Adrenergic urticaria is a skin condition characterized by an eruption consisting of small (1-5mm) red macules and papules with a pale halo, appearing within 10 to 15 min after emotional upset. There have been 10 cases described in medical literature, and involve a trigger followed by a rise in catecholamine and IgE. Treatment involves propranolol and trigger avoidance.
Acral persistent papular mucinosis (APPM) is a rare form of lichen myxedematosus. It is characterized by small papules on the backs of the hands, wrists, and extensor aspects of the distal forearms, with no further clinical or laboratory indications. Lesions tend to persist and may grow in number gradually. Because there are no symptoms, treatment is rarely required.
Self-healing juvenile cutaneous mucinosis is a skin condition caused by fibroblasts producing abnormally large amounts of mucopolysaccharides, and is characterized by the sudden onset of skin lesions and polyarthritis.
Reticular erythematous mucinosis (REM) is a skin condition caused by fibroblasts producing abnormally large amounts of mucopolysaccharides. It is a disease that tends to affect women in the third and fourth decades of life.
Majocchi's granuloma is a skin condition characterized by deep, pustular plaques, and is a form of tinea corporis. It is a localized form of fungal folliculitis. Lesions often have a pink and scaly central component with pustules or folliculocentric papules at the periphery. The name comes from Domenico Majocchi, who discovered the disorder in 1883. Majocchi was a professor of dermatology at the University of Parma and later the University of Bologna. The most common dermatophyte is called Trichophyton rubrum.

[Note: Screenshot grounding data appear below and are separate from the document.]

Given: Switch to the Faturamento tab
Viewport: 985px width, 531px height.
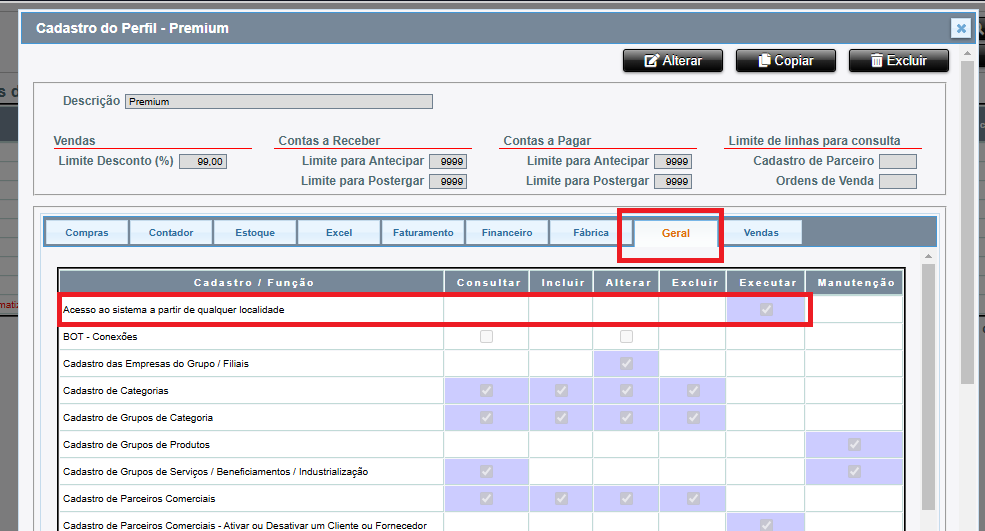Looking at the screenshot, I should (422, 233).
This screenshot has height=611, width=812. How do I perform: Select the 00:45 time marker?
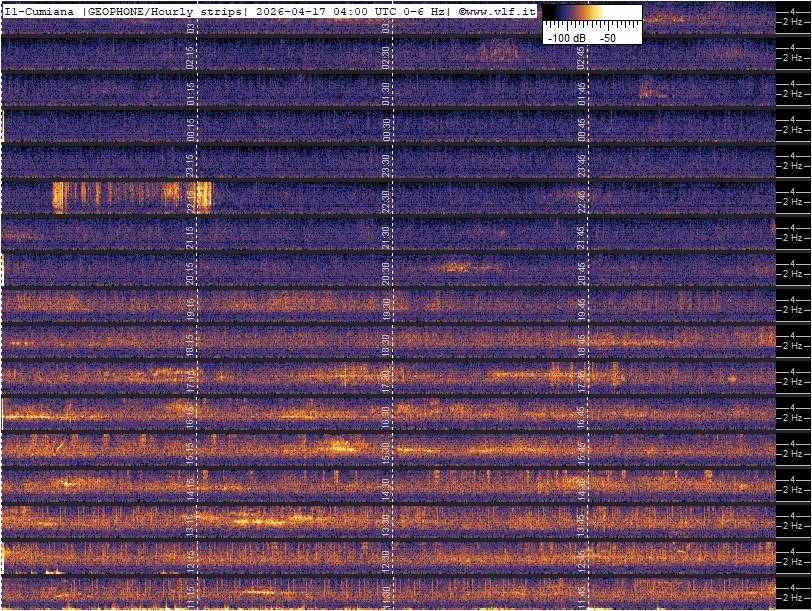click(581, 128)
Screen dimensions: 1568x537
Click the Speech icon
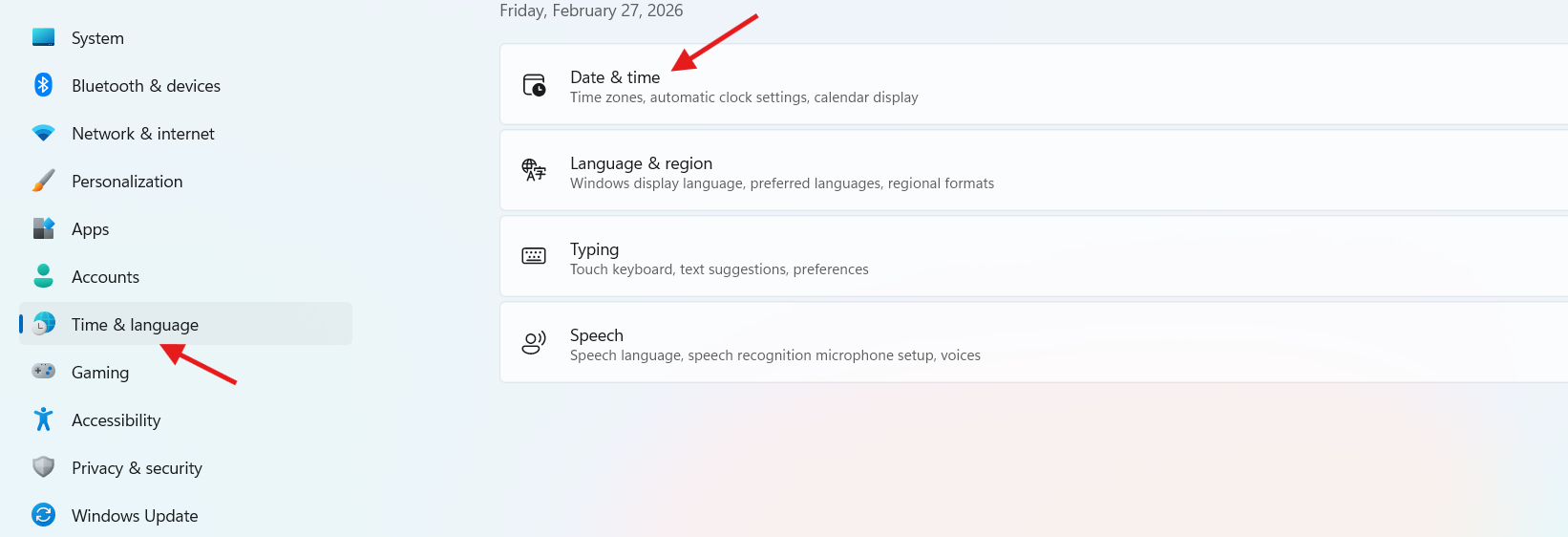[535, 343]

Generalized granuloma annulare is a skin condition of unknown cause, tending to affect women in the fifth and sixth decades, presenting as a diffuse but symmetrical, papular or annular eruption of more than ten skin lesions, and often hundreds.

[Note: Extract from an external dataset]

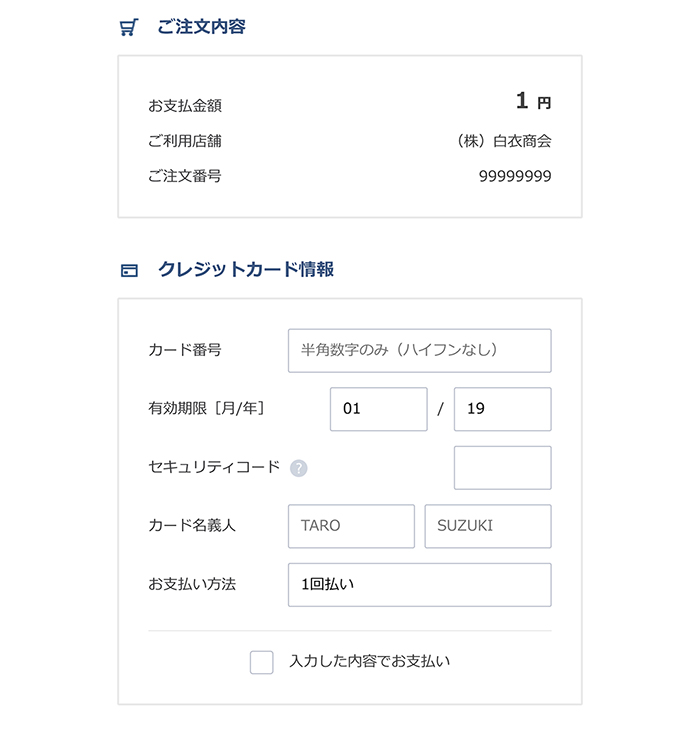Image resolution: width=700 pixels, height=746 pixels.
Task: Open the expiry year dropdown showing 19
Action: point(503,409)
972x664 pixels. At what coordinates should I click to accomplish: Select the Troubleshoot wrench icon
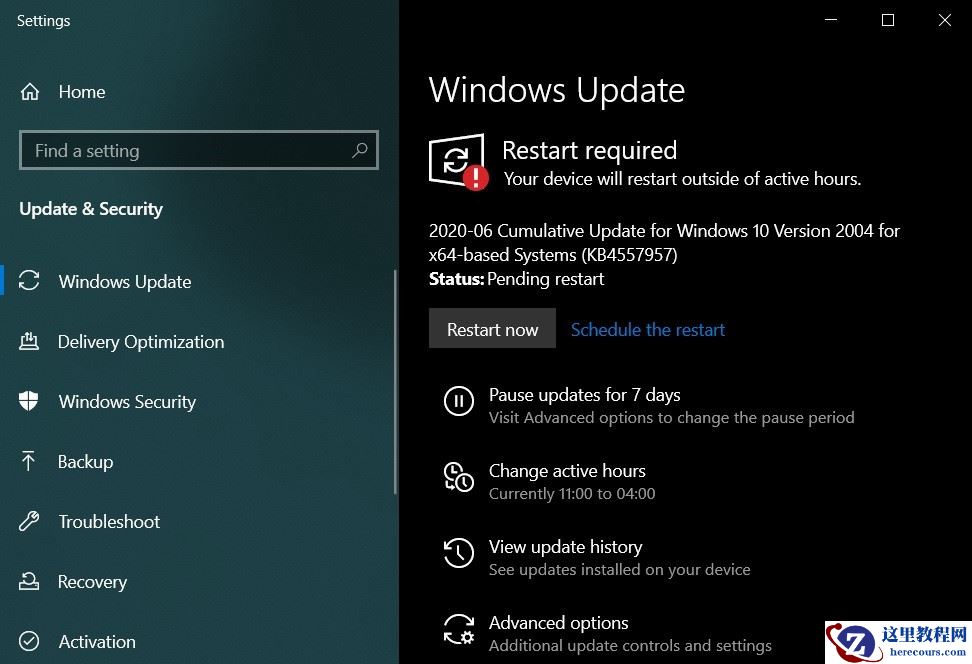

Rheumatoid neutrophilic dermatitis, also known as rheumatoid neutrophilic dermatosis, is a cutaneous condition associated with rheumatoid arthritis.
Congenital erosive and vesicular dermatosis is a cutaneous condition characterized by generalized erosions, vesicles, crusting and ‘scalded skin-like’ erythematous areas affecting up to 75% of the body surface area.
Palpable purpura is characterized by firm, elevated hemorrhagic plaques or papules that can measure several centimeters in diameter. These are typically found on dependent surfaces, like the back of a recumbent patient or the lower legs. The center of a lesion may become ulcerative, pustular, vesicular, necrotic, or nodular. They tend to be asymptomatic, but when nodular or ulcerative, they can become tender. Palpable purpura is the most common cutaneous lesion among individuals with inflammatory vascular injury, whereas nonpalpable purpura typically indicates bleeding caused by a platelet or coagulation disorder.
Cutaneous manifestations of COVID-19 are characteristic signs or symptoms of the Coronavirus disease 2019 that occur in the skin. The American Academy of Dermatology reports that skin lesions such as morbilliform, pernio, urticaria, macular erythema, vesicular purpura, papulosquamous purpura and retiform purpura are seen in people with COVID-19. Pernio-like lesions were more common in mild disease while retiform purpura was seen only in critically ill patients. The major dermatologic patterns identified in individuals with COVID-19 are urticarial rash, confluent erythematous/morbilliform rash, papulovesicular exanthem, chilbain-like acral pattern, livedo reticularis and purpuric "vasculitic" pattern. Chilblains and Multisystem inflammatory syndrome in children are also cutaneous manifestations of COVID-19.